> **RECORDS SHOWN**
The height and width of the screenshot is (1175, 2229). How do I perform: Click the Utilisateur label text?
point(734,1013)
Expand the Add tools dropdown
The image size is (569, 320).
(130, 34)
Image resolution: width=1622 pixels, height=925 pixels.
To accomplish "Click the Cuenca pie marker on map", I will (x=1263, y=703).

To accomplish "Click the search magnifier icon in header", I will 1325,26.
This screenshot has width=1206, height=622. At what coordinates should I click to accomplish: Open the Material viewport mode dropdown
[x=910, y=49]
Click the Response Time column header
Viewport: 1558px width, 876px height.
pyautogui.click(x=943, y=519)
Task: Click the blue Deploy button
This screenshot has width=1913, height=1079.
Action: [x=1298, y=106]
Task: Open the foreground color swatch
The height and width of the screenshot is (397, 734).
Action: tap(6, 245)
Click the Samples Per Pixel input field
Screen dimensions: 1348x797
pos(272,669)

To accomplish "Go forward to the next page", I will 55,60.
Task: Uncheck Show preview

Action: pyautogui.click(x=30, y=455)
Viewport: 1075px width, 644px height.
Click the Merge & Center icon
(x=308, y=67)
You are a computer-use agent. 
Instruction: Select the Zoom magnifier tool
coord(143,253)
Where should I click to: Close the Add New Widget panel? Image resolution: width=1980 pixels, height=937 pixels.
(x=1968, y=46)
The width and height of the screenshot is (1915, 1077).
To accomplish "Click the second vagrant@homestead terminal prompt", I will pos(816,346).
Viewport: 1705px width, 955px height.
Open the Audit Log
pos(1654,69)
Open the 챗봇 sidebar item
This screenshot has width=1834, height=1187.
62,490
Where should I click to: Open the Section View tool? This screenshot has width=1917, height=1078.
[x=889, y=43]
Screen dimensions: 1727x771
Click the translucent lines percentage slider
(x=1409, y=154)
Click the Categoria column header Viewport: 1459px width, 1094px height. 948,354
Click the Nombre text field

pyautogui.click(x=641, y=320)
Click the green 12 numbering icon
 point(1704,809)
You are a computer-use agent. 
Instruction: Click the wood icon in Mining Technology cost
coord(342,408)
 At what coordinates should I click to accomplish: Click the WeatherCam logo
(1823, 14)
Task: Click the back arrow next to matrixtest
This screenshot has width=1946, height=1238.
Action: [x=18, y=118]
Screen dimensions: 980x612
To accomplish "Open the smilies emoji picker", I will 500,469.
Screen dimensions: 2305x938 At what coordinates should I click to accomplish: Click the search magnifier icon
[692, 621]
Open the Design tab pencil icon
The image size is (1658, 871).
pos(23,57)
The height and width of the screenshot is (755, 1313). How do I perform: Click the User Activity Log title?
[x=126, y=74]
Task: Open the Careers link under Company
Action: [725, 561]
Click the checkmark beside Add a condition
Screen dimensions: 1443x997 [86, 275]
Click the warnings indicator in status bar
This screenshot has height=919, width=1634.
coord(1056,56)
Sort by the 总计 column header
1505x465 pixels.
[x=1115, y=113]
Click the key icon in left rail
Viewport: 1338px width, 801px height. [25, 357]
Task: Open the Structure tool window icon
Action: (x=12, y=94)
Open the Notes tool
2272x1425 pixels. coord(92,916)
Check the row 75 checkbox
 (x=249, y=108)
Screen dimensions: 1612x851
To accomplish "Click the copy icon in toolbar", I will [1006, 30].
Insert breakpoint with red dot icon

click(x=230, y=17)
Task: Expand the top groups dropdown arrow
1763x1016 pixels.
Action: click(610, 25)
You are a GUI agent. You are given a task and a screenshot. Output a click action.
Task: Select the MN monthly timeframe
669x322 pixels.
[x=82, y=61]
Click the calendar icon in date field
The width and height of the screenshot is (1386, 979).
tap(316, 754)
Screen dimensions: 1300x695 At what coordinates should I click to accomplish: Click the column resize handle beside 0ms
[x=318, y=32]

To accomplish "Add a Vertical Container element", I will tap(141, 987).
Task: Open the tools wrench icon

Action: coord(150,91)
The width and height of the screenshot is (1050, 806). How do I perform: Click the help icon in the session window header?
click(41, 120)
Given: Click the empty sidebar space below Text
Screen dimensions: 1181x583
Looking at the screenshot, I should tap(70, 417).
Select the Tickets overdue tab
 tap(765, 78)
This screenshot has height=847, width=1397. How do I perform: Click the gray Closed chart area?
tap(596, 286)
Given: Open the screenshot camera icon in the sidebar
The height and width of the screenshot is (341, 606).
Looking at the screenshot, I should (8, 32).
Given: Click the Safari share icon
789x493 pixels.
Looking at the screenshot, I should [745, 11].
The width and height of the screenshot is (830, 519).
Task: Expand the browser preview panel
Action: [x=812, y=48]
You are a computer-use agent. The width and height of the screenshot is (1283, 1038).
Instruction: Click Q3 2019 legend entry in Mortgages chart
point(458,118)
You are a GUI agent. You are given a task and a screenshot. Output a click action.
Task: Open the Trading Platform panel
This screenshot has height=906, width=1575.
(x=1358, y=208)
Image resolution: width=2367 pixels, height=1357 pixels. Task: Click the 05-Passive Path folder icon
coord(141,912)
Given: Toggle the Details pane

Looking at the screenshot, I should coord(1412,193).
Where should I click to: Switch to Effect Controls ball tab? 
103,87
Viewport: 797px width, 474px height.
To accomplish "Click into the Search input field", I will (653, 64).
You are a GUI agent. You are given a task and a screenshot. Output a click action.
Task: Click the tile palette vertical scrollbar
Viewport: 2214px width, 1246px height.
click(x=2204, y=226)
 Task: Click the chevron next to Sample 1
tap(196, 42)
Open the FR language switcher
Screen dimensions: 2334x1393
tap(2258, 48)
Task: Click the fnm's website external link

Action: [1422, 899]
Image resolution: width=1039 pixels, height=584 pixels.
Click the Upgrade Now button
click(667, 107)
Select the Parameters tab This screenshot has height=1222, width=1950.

> **TASK BRIEF**
Repeat all of the data exactly.

> **ANSWER BOX**
The height and width of the screenshot is (1175, 2229). How do I perform: Click the Utilisateur label text?
point(734,1013)
Expand the Add tools dropdown
The image size is (569, 320).
(130, 34)
Image resolution: width=1622 pixels, height=925 pixels.
To accomplish "Click the Cuenca pie marker on map", I will (x=1263, y=703).

To accomplish "Click the search magnifier icon in header", I will 1325,26.
This screenshot has width=1206, height=622. At what coordinates should I click to accomplish: Open the Material viewport mode dropdown
[x=910, y=49]
Click the Response Time column header
Viewport: 1558px width, 876px height.
pyautogui.click(x=943, y=519)
Task: Click the blue Deploy button
This screenshot has width=1913, height=1079.
Action: [x=1298, y=106]
Task: Open the foreground color swatch
The height and width of the screenshot is (397, 734).
Action: tap(6, 245)
Click the Samples Per Pixel input field
Screen dimensions: 1348x797
pos(272,669)

To accomplish "Go forward to the next page", I will 55,60.
Task: Uncheck Show preview

Action: pyautogui.click(x=30, y=455)
Viewport: 1075px width, 644px height.
Click the Merge & Center icon
(x=308, y=67)
You are a computer-use agent. 
Instruction: Select the Zoom magnifier tool
coord(143,253)
Where should I click to: Close the Add New Widget panel? Image resolution: width=1980 pixels, height=937 pixels.
(x=1968, y=46)
The width and height of the screenshot is (1915, 1077).
To accomplish "Click the second vagrant@homestead terminal prompt", I will pos(816,346).
Viewport: 1705px width, 955px height.
Open the Audit Log
pos(1654,69)
Open the 챗봇 sidebar item
This screenshot has width=1834, height=1187.
62,490
Where should I click to: Open the Section View tool? This screenshot has width=1917, height=1078.
[x=889, y=43]
Screen dimensions: 1727x771
Click the translucent lines percentage slider
(x=1409, y=154)
Click the Categoria column header Viewport: 1459px width, 1094px height. 948,354
Click the Nombre text field

pyautogui.click(x=641, y=320)
Click the green 12 numbering icon
 point(1704,809)
You are a computer-use agent. 
Instruction: Click the wood icon in Mining Technology cost
coord(342,408)
 At what coordinates should I click to accomplish: Click the WeatherCam logo
(1823, 14)
Task: Click the back arrow next to matrixtest
This screenshot has width=1946, height=1238.
Action: [x=18, y=118]
Screen dimensions: 980x612
To accomplish "Open the smilies emoji picker", I will 500,469.
Screen dimensions: 2305x938 At what coordinates should I click to accomplish: Click the search magnifier icon
[692, 621]
Open the Design tab pencil icon
The image size is (1658, 871).
pos(23,57)
The height and width of the screenshot is (755, 1313). How do I perform: Click the User Activity Log title?
[x=126, y=74]
Task: Open the Careers link under Company
Action: [725, 561]
Click the checkmark beside Add a condition
Screen dimensions: 1443x997 [86, 275]
Click the warnings indicator in status bar
This screenshot has height=919, width=1634.
coord(1056,56)
Sort by the 总计 column header
1505x465 pixels.
[x=1115, y=113]
Click the key icon in left rail
Viewport: 1338px width, 801px height. [25, 357]
Task: Open the Structure tool window icon
Action: (x=12, y=94)
Open the Notes tool
2272x1425 pixels. coord(92,916)
Check the row 75 checkbox
 (x=249, y=108)
Screen dimensions: 1612x851
To accomplish "Click the copy icon in toolbar", I will [1006, 30].
Insert breakpoint with red dot icon

click(x=230, y=17)
Task: Expand the top groups dropdown arrow
1763x1016 pixels.
Action: click(610, 25)
You are a GUI agent. You are given a task and a screenshot. Output a click action.
Task: Select the MN monthly timeframe
669x322 pixels.
[x=82, y=61]
Click the calendar icon in date field
The width and height of the screenshot is (1386, 979).
tap(316, 754)
Screen dimensions: 1300x695 At what coordinates should I click to accomplish: Click the column resize handle beside 0ms
[x=318, y=32]

To accomplish "Add a Vertical Container element", I will tap(141, 987).
Task: Open the tools wrench icon

Action: coord(150,91)
The width and height of the screenshot is (1050, 806). How do I perform: Click the help icon in the session window header?
click(41, 120)
Given: Click the empty sidebar space below Text
Screen dimensions: 1181x583
Looking at the screenshot, I should tap(70, 417).
Select the Tickets overdue tab
 tap(765, 78)
This screenshot has height=847, width=1397. How do I perform: Click the gray Closed chart area?
tap(596, 286)
Given: Open the screenshot camera icon in the sidebar
The height and width of the screenshot is (341, 606).
Looking at the screenshot, I should (8, 32).
Given: Click the Safari share icon
789x493 pixels.
Looking at the screenshot, I should [745, 11].
The width and height of the screenshot is (830, 519).
Task: Expand the browser preview panel
Action: [x=812, y=48]
You are a computer-use agent. The width and height of the screenshot is (1283, 1038).
Instruction: Click Q3 2019 legend entry in Mortgages chart
point(458,118)
You are a GUI agent. You are given a task and a screenshot. Output a click action.
Task: Open the Trading Platform panel
This screenshot has height=906, width=1575.
(x=1358, y=208)
Image resolution: width=2367 pixels, height=1357 pixels. Task: Click the 05-Passive Path folder icon
coord(141,912)
Given: Toggle the Details pane

Looking at the screenshot, I should coord(1412,193).
Where should I click to: Switch to Effect Controls ball tab? 
103,87
Viewport: 797px width, 474px height.
To accomplish "Click into the Search input field", I will (653, 64).
You are a GUI agent. You are given a task and a screenshot. Output a click action.
Task: Click the tile palette vertical scrollbar
Viewport: 2214px width, 1246px height.
click(x=2204, y=226)
 Task: Click the chevron next to Sample 1
tap(196, 42)
Open the FR language switcher
Screen dimensions: 2334x1393
tap(2258, 48)
Task: Click the fnm's website external link

Action: [1422, 899]
Image resolution: width=1039 pixels, height=584 pixels.
Click the Upgrade Now button
click(667, 107)
Select the Parameters tab This screenshot has height=1222, width=1950.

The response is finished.